SECCIÓN DE TEXTO.
Un obispo en la selva

Foto: Monseñor Alejandro Labaka con la comunidad huaorami

 

Provincia de Orellana, Ecuador

 

Los indios huaorani mataron a monseñor Alejandro Labaka clavándole 17 lanzas de dos metros cada una. A la monja que lo acompañaba, la colombiana sor Inés Arango, también acabaron lanceándola hasta morir.

Un año antes, habíamos compartido unas intensas jornadas en compañía de los misioneros capuchinos, que tienen en las selvas del río Napo su ámbito de operaciones. Habían establecidos una serie de pequeños campamentos a lo largo del curso medio del caudaloso río, en lo que actualmente es el Parque Nacional Yasuní. Tuvimos la oportunidad de recorrer su caudal en las pequeñas pangas en las que se movilizaban. El río nace con fuerza en las montañas andinas y es uno de los grandes afluentes del Amazonas. Permanecimos cuatro días con los capuchinos, conociendo de cerca su labor con la población. Se habían establecido en la región que albergaba la morada selvática de los huaorani, tribu indómita, parte de cuyos grupos permanecían ocultos en la floresta. Alejados, aislados de la “civilización”. Alejandro Labaka nos fue contando, noche tras noche, cómo aquellos silvícolas querían vivir rehuyendo el contacto. Su equipo, de apenas tres misioneros, dedicaba todo el tiempo que podía a recorrer los afluentes del gran río, estableciendo lazos con las familias ribereñas y paliando en los posible su aguda realidad marginal.

—La gente de la región quiere vivir en paz— nos contaban los capuchinos—. Trabajan a diario en sus chacras o pescando en el río sábalos, tucunarés y surubims—.

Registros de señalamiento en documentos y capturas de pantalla
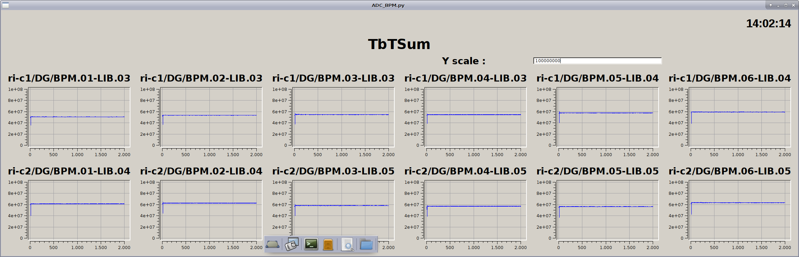799x257 pixels.
Task: Click the show desktop icon in dock
Action: [273, 245]
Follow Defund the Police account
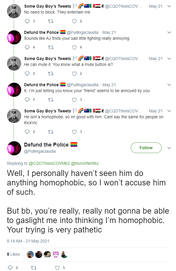This screenshot has width=176, height=271. tap(146, 148)

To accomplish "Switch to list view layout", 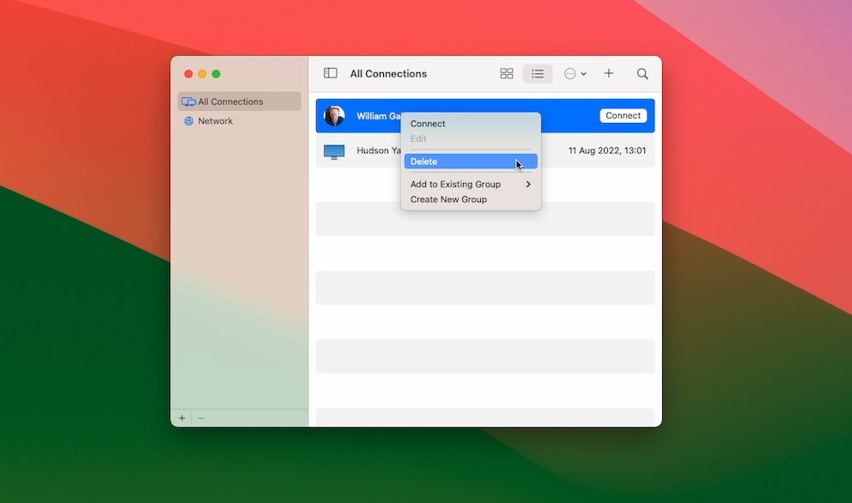I will click(538, 74).
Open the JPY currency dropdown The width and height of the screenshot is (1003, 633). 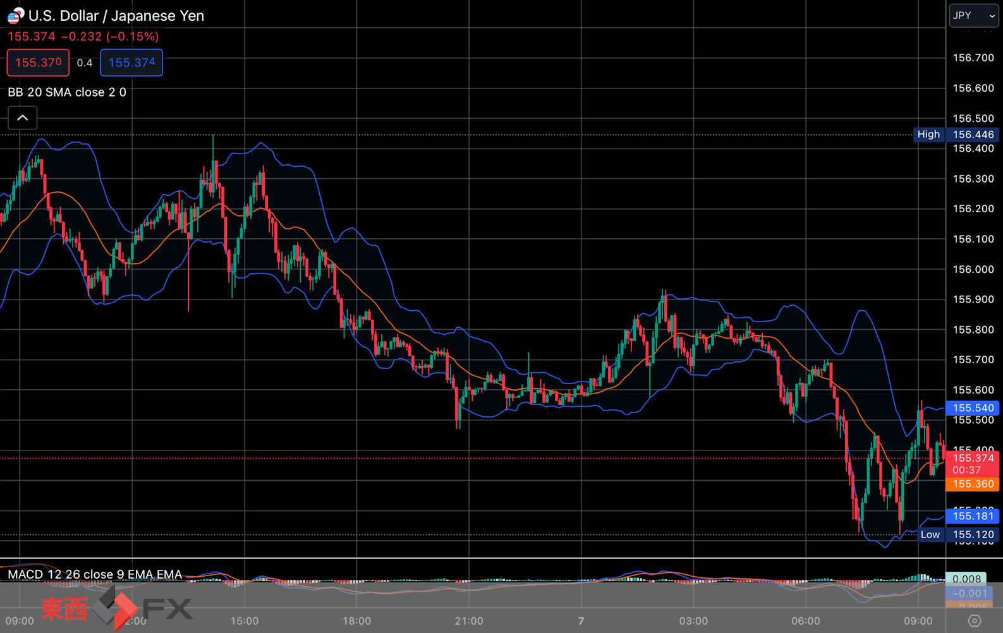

LISTA DE TAREAS.
(1) Responde, según el texto sobre monseñor Labaka:
(a) ¿Cuántas lanzas le clavaron a monseñor Alejandro Labaka?
(b) ¿Cuántos días permanecieron los autores con los capuchinos?
(c) ¿Qué peces pesca en el río la gente de la región?
(2) Devuelve, sin cambiar nada, el fragmento del texto sobre monseñor Labaka que va de "Provincia de Orellana, Ecuador" a "lanceándola hasta morir.".
(3) Retoma el texto sobre monseñor Labaka y continúalo a partir de su última oración.

RESPUESTAS FINALES.
(1)
(a) Diecisiete lanzas de dos metros cada una.
(b) Cuatro días.
(c) Sábalos, tucunarés y surubims.

(2)
Provincia de Orellana, Ecuador

 

Los indios huaorani mataron a monseñor Alejandro Labaka clavándole 17 lanzas de dos metros cada una. A la monja que lo acompañaba, la colombiana sor Inés Arango, también acabaron lanceándola hasta morir.

(3)
Toda esta existencia tranquila se quebró con el descubrimiento del petróleo en el subsuelo. De inmediato, llegaron las grandes empresas explotadoras. Texaco se hizo con la concesión de esta zona, donde había detectado una enorme bolsa de oro negro, intacta y dispuesta a ser absorbida con avidez durante años. La llegada de los ingenieros trajo los primeros problemas: utilizaban un método de sondeo basado en descargas de dinamita, que retumbaban en kilómetros a la redonda, espantando toda posibilidad de caza para los huaorani. Eso provocó la rebelión de los indígenas, quienes trasmitieron la voluntad de que nadie usurpara su tierra y la sometiera a aquellas pruebas brutales.

Los capuchinos, que hacía tiempo que venían acercándose a los huaorani, poco a poco, con paciencia y comprensión, encontraron en aquel delicado escenario una motivación para mediar y defender los derechos de los indios ante el atropello de las petroleras. Probablemente nadie podía hacerse cargo mejor de ese compromiso. Desde el respeto. Sus aproximaciones a algunos grupos huaorani existían desde hacía tiempo y cada vez estrechaban más los contactos. No obstante, existía una comunidad en la profundidad de la selva, que permanecía al margen. Sin contacto alguno, ajenos en su mundo remoto.

Pero las multinacionales presionaban cada vez más, al ritmo que otros sondeos iban descubriendo nuevos yacimientos. Se empezaron a levantar altas torres de perforación y a construir un oleoducto. Al mismo tiempo, comenzaron a surgir incidentes. De tanto en tanto, el grupo lejano de indígenas hacía esporádicas apariciones y atacaba con sus flechas a los operarios.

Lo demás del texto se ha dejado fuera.